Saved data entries
== Segment start ==

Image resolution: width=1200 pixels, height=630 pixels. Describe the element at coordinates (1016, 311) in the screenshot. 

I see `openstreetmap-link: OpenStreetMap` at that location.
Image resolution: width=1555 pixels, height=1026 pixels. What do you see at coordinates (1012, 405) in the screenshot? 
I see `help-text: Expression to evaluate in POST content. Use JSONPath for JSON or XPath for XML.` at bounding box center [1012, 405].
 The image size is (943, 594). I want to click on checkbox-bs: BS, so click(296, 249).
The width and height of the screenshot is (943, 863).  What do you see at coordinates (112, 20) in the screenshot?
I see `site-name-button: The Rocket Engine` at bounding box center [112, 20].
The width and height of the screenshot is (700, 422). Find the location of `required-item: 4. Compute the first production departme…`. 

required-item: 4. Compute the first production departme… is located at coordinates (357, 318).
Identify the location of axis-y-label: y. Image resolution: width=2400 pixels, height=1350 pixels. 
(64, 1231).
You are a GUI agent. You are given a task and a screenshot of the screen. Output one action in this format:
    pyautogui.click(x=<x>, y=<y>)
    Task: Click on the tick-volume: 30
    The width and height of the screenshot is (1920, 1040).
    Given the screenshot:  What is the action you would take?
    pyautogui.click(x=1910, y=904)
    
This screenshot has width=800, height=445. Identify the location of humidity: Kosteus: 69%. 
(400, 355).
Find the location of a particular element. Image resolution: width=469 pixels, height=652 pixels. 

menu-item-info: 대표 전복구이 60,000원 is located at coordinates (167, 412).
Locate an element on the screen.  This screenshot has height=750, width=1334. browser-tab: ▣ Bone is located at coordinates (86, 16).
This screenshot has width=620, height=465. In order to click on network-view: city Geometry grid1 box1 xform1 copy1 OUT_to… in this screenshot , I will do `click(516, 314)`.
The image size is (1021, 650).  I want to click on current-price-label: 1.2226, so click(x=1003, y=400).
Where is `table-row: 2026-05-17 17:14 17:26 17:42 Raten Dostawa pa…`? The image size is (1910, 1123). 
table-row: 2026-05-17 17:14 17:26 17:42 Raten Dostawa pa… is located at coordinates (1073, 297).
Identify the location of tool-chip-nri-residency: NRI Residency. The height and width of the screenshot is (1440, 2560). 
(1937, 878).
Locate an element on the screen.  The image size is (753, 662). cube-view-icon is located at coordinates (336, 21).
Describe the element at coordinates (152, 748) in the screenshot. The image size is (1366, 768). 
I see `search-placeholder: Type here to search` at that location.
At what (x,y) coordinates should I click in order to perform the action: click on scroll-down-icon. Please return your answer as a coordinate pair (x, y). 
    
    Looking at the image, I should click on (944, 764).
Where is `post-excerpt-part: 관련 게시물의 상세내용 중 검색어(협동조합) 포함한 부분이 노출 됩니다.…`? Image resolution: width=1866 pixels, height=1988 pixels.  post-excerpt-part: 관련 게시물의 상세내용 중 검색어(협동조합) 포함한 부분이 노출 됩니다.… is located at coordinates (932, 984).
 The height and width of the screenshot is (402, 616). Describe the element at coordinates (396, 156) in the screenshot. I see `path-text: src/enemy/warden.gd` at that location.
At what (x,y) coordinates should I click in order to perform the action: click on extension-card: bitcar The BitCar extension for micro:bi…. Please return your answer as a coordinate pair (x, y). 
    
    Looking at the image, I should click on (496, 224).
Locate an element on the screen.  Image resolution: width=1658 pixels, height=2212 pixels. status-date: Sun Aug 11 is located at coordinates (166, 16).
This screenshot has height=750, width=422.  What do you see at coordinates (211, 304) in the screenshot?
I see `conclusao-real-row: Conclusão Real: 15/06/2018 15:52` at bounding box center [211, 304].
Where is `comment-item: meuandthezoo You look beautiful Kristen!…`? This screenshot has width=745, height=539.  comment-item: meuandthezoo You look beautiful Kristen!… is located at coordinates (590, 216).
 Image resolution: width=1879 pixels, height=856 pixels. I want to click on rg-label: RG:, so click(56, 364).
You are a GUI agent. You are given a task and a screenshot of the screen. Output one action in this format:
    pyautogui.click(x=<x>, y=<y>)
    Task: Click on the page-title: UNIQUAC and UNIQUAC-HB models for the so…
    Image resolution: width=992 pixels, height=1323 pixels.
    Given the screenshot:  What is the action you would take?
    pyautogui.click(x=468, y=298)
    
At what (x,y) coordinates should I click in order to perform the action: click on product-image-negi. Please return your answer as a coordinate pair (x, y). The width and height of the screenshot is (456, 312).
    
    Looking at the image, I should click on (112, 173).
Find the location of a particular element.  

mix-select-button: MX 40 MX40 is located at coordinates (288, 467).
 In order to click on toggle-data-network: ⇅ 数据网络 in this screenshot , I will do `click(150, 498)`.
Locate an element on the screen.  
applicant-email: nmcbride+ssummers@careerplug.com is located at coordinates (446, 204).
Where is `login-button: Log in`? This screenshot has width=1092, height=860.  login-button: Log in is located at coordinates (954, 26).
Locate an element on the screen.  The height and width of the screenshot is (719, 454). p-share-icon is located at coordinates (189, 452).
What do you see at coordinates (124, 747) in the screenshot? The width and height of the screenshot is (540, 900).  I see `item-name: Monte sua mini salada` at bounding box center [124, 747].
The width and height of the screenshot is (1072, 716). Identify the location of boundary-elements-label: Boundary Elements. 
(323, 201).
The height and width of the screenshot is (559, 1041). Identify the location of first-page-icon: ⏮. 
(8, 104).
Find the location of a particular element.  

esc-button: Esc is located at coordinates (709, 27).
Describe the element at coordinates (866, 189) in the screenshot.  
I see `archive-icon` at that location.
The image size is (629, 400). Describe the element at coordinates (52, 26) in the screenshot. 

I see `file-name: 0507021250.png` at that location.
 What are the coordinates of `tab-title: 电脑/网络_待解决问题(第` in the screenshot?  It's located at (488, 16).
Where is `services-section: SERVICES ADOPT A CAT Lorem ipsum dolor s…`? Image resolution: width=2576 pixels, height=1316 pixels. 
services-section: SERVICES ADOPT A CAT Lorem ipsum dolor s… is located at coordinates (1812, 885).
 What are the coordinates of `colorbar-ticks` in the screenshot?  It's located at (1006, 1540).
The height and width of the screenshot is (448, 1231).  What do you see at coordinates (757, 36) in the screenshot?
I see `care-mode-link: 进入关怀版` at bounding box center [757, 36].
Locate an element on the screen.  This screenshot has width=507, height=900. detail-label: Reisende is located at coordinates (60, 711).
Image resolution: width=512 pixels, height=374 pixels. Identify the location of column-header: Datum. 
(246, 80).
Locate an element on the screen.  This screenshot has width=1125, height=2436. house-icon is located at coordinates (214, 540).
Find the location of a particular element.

== Segment end ==

- **What is needed**: Could you reproduce all of the data above verbatim, from the first line to the last?

- **Written answer**:
Image resolution: width=1200 pixels, height=630 pixels. Describe the element at coordinates (1016, 311) in the screenshot. 

I see `openstreetmap-link: OpenStreetMap` at that location.
Image resolution: width=1555 pixels, height=1026 pixels. What do you see at coordinates (1012, 405) in the screenshot? 
I see `help-text: Expression to evaluate in POST content. Use JSONPath for JSON or XPath for XML.` at bounding box center [1012, 405].
 The image size is (943, 594). I want to click on checkbox-bs: BS, so click(296, 249).
The width and height of the screenshot is (943, 863).  What do you see at coordinates (112, 20) in the screenshot?
I see `site-name-button: The Rocket Engine` at bounding box center [112, 20].
The width and height of the screenshot is (700, 422). Find the location of `required-item: 4. Compute the first production departme…`. 

required-item: 4. Compute the first production departme… is located at coordinates (357, 318).
Identify the location of axis-y-label: y. Image resolution: width=2400 pixels, height=1350 pixels. 
(64, 1231).
You are a GUI agent. You are given a task and a screenshot of the screen. Output one action in this format:
    pyautogui.click(x=<x>, y=<y>)
    Task: Click on the tick-volume: 30
    The width and height of the screenshot is (1920, 1040).
    Given the screenshot:  What is the action you would take?
    pyautogui.click(x=1910, y=904)
    
This screenshot has width=800, height=445. Identify the location of humidity: Kosteus: 69%. 
(400, 355).
Find the location of a particular element. Image resolution: width=469 pixels, height=652 pixels. 

menu-item-info: 대표 전복구이 60,000원 is located at coordinates (167, 412).
Locate an element on the screen.  This screenshot has height=750, width=1334. browser-tab: ▣ Bone is located at coordinates (86, 16).
This screenshot has width=620, height=465. In order to click on network-view: city Geometry grid1 box1 xform1 copy1 OUT_to… in this screenshot , I will do `click(516, 314)`.
The image size is (1021, 650).  I want to click on current-price-label: 1.2226, so click(x=1003, y=400).
Where is `table-row: 2026-05-17 17:14 17:26 17:42 Raten Dostawa pa…`? The image size is (1910, 1123). 
table-row: 2026-05-17 17:14 17:26 17:42 Raten Dostawa pa… is located at coordinates (1073, 297).
Identify the location of tool-chip-nri-residency: NRI Residency. The height and width of the screenshot is (1440, 2560). 
(1937, 878).
Locate an element on the screen.  The image size is (753, 662). cube-view-icon is located at coordinates (336, 21).
Describe the element at coordinates (152, 748) in the screenshot. The image size is (1366, 768). 
I see `search-placeholder: Type here to search` at that location.
At what (x,y) coordinates should I click in order to perform the action: click on scroll-down-icon. Please return your answer as a coordinate pair (x, y). 
    
    Looking at the image, I should click on (944, 764).
Where is `post-excerpt-part: 관련 게시물의 상세내용 중 검색어(협동조합) 포함한 부분이 노출 됩니다.…`? Image resolution: width=1866 pixels, height=1988 pixels.  post-excerpt-part: 관련 게시물의 상세내용 중 검색어(협동조합) 포함한 부분이 노출 됩니다.… is located at coordinates (932, 984).
 The height and width of the screenshot is (402, 616). Describe the element at coordinates (396, 156) in the screenshot. I see `path-text: src/enemy/warden.gd` at that location.
At what (x,y) coordinates should I click in order to perform the action: click on extension-card: bitcar The BitCar extension for micro:bi…. Please return your answer as a coordinate pair (x, y). 
    
    Looking at the image, I should click on (496, 224).
Locate an element on the screen.  Image resolution: width=1658 pixels, height=2212 pixels. status-date: Sun Aug 11 is located at coordinates (166, 16).
This screenshot has height=750, width=422.  What do you see at coordinates (211, 304) in the screenshot?
I see `conclusao-real-row: Conclusão Real: 15/06/2018 15:52` at bounding box center [211, 304].
Where is `comment-item: meuandthezoo You look beautiful Kristen!…`? This screenshot has width=745, height=539.  comment-item: meuandthezoo You look beautiful Kristen!… is located at coordinates (590, 216).
 Image resolution: width=1879 pixels, height=856 pixels. I want to click on rg-label: RG:, so click(56, 364).
You are a GUI agent. You are given a task and a screenshot of the screen. Output one action in this format:
    pyautogui.click(x=<x>, y=<y>)
    Task: Click on the page-title: UNIQUAC and UNIQUAC-HB models for the so…
    Image resolution: width=992 pixels, height=1323 pixels.
    Given the screenshot:  What is the action you would take?
    pyautogui.click(x=468, y=298)
    
At what (x,y) coordinates should I click in order to perform the action: click on product-image-negi. Please return your answer as a coordinate pair (x, y). The width and height of the screenshot is (456, 312).
    
    Looking at the image, I should click on (112, 173).
Find the location of a particular element.  

mix-select-button: MX 40 MX40 is located at coordinates (288, 467).
 In order to click on toggle-data-network: ⇅ 数据网络 in this screenshot , I will do `click(150, 498)`.
Locate an element on the screen.  
applicant-email: nmcbride+ssummers@careerplug.com is located at coordinates (446, 204).
Where is `login-button: Log in`? This screenshot has width=1092, height=860.  login-button: Log in is located at coordinates (954, 26).
Locate an element on the screen.  The height and width of the screenshot is (719, 454). p-share-icon is located at coordinates (189, 452).
What do you see at coordinates (124, 747) in the screenshot? The width and height of the screenshot is (540, 900).  I see `item-name: Monte sua mini salada` at bounding box center [124, 747].
The width and height of the screenshot is (1072, 716). Identify the location of boundary-elements-label: Boundary Elements. 
(323, 201).
The height and width of the screenshot is (559, 1041). Identify the location of first-page-icon: ⏮. 
(8, 104).
Find the location of a particular element.  

esc-button: Esc is located at coordinates (709, 27).
Describe the element at coordinates (866, 189) in the screenshot.  
I see `archive-icon` at that location.
The image size is (629, 400). Describe the element at coordinates (52, 26) in the screenshot. 

I see `file-name: 0507021250.png` at that location.
 What are the coordinates of `tab-title: 电脑/网络_待解决问题(第` in the screenshot?  It's located at (488, 16).
Where is `services-section: SERVICES ADOPT A CAT Lorem ipsum dolor s…`? Image resolution: width=2576 pixels, height=1316 pixels. 
services-section: SERVICES ADOPT A CAT Lorem ipsum dolor s… is located at coordinates (1812, 885).
 What are the coordinates of `colorbar-ticks` in the screenshot?  It's located at (1006, 1540).
The height and width of the screenshot is (448, 1231).  What do you see at coordinates (757, 36) in the screenshot?
I see `care-mode-link: 进入关怀版` at bounding box center [757, 36].
Locate an element on the screen.  This screenshot has width=507, height=900. detail-label: Reisende is located at coordinates (60, 711).
Image resolution: width=512 pixels, height=374 pixels. Identify the location of column-header: Datum. 
(246, 80).
Locate an element on the screen.  This screenshot has width=1125, height=2436. house-icon is located at coordinates (214, 540).
Find the location of a particular element.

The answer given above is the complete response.